The findings of cruel and inhuman treatment are published as an addendum to the special rapporteur’s report to the UN General Assembly on the promotion and protection of human rights. They are likely to reignite criticism of the US government’s harsh treatment of Manning ahead of his court martial later this year.
Manning, 24, was arrested on May 29, 2010 at the Forward Operating Base Hammer outside Baghdad, where he was working as an intelligence analyst. Manning has been charged on 22 counts, including aiding the enemy, relating to the leaking a massive trove of state secrets to the whistleblowing website WikiLeaks.
Méndez, who runs the UN office that investigates incidents of alleged torture around the world, told the Guardian: “I conclude that the 11 months under conditions of solitary confinement (regardless of the name given to his regime by the prison authorities) constitutes at a minimum cruel, inhuman and degrading treatment in violation of Article 16 of the Convention against Torture. If the effects in regards to pain and suffering inflicted on Manning were more severe, they could constitute torture.”
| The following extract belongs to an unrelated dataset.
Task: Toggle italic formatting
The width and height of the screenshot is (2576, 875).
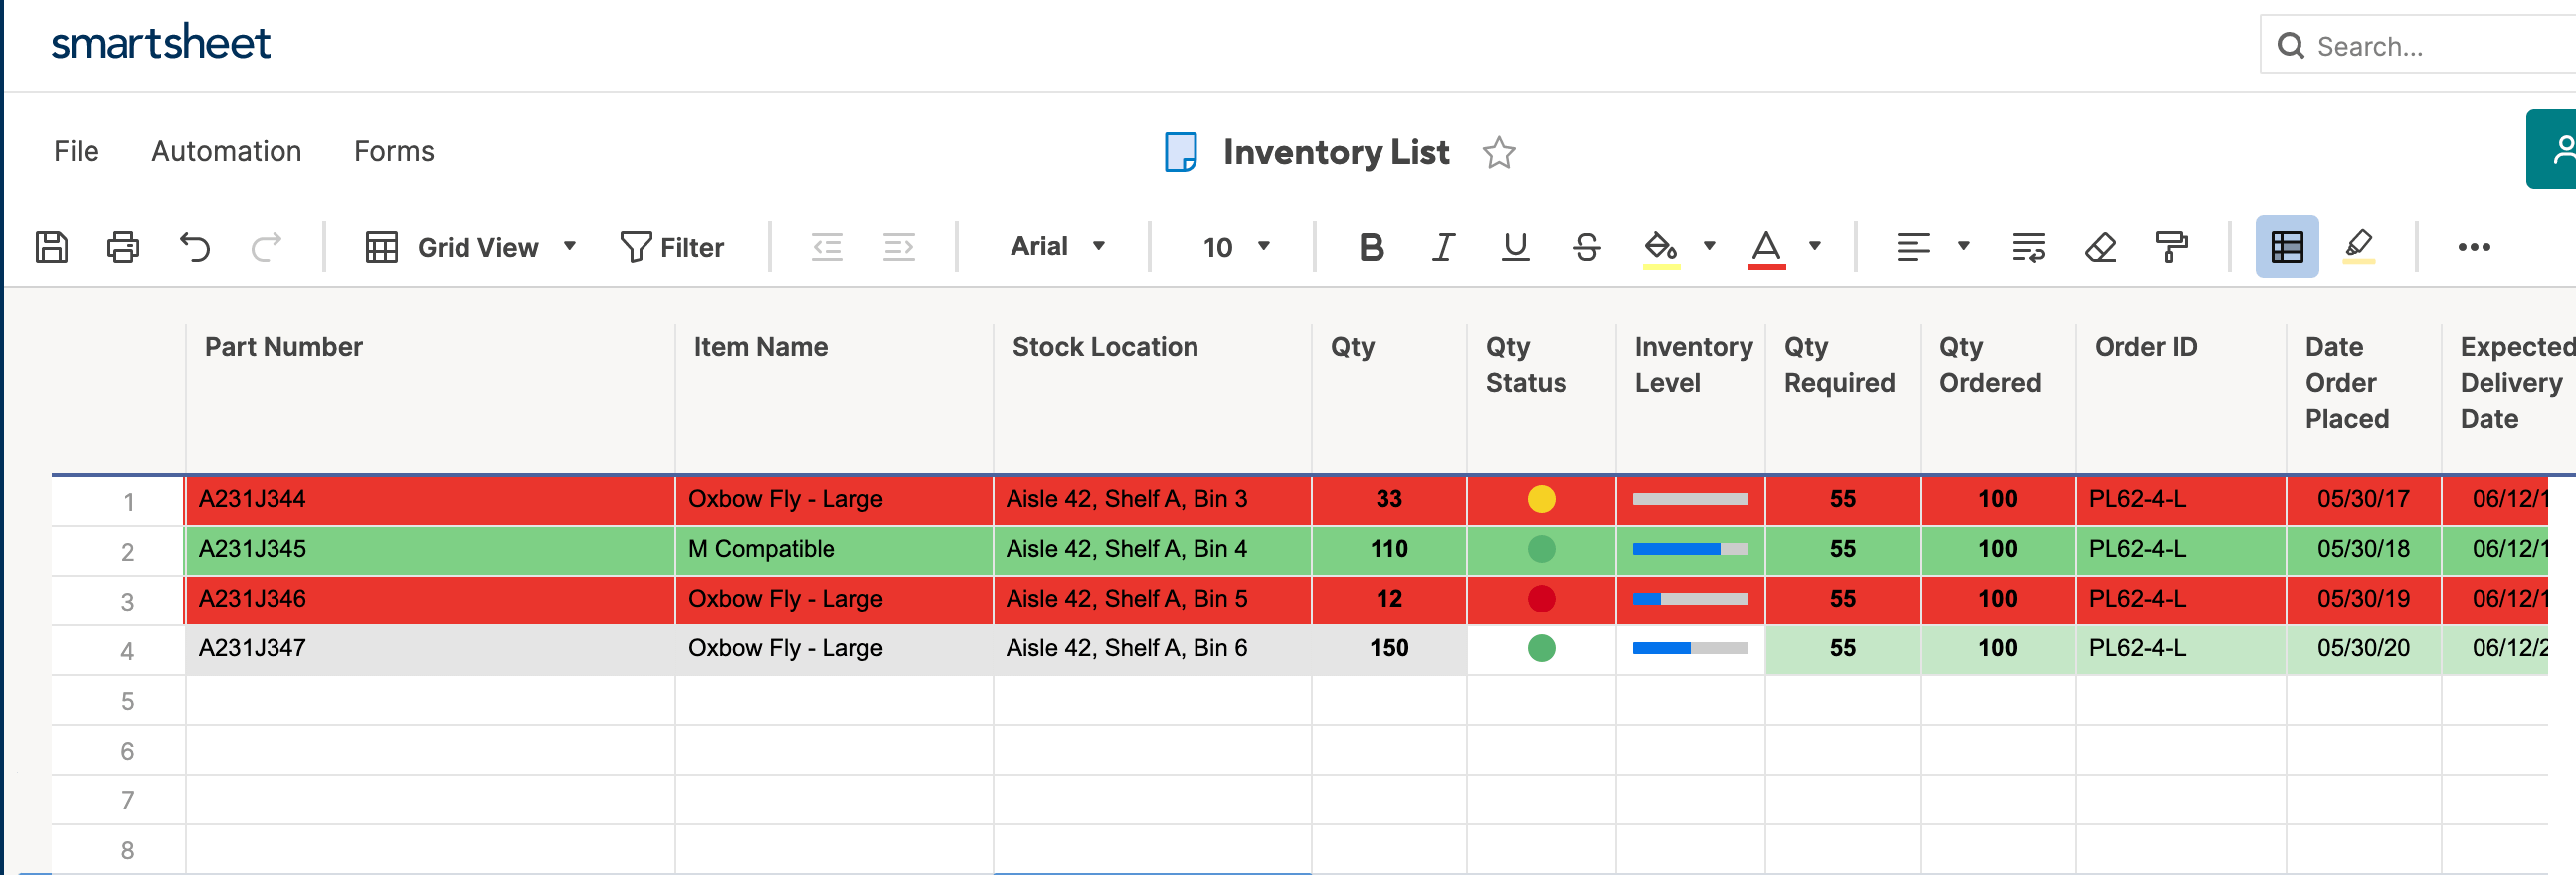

Manning was initially held for almost three months at Camp Arifjan in Kuwait, and then transferred in July 2010 to the Marine corps base at Quantico in Virginia. He was held there for another eight months in conditions that aroused widespread condemnation, including being held in solitary confinement for 23 hours a day and being made to strip naked at night.
In his opening letter to the US government on Dec 30, 2010, Méndez said that the prolonged period of isolated confinment was believed to have been imposed “in an effort to coerce him into ‘cooperation’ with the authorities, allegedly for the purpose of persuading him to implicate others”.
It is known that the US Department of Justice is conducting a grand jury in Virginia exploring the possibility of bringing charges against Julian Assange, the WikiLeaks founder.
The US mission to the UN in Geneva responded to Méndez on Jan 27, 2011. It said that the US government “is committed to protecting human rights in our country and abroad, and we value the work of the special rapporteur”.
In a later letter, dated May 19, 2011, the Pentagon’s legal counsel told Méndez that it was satisfied that Manning’s treatment at Quantico had been fine.
But the Pentagon’s arguments did not impress the special rapporteur.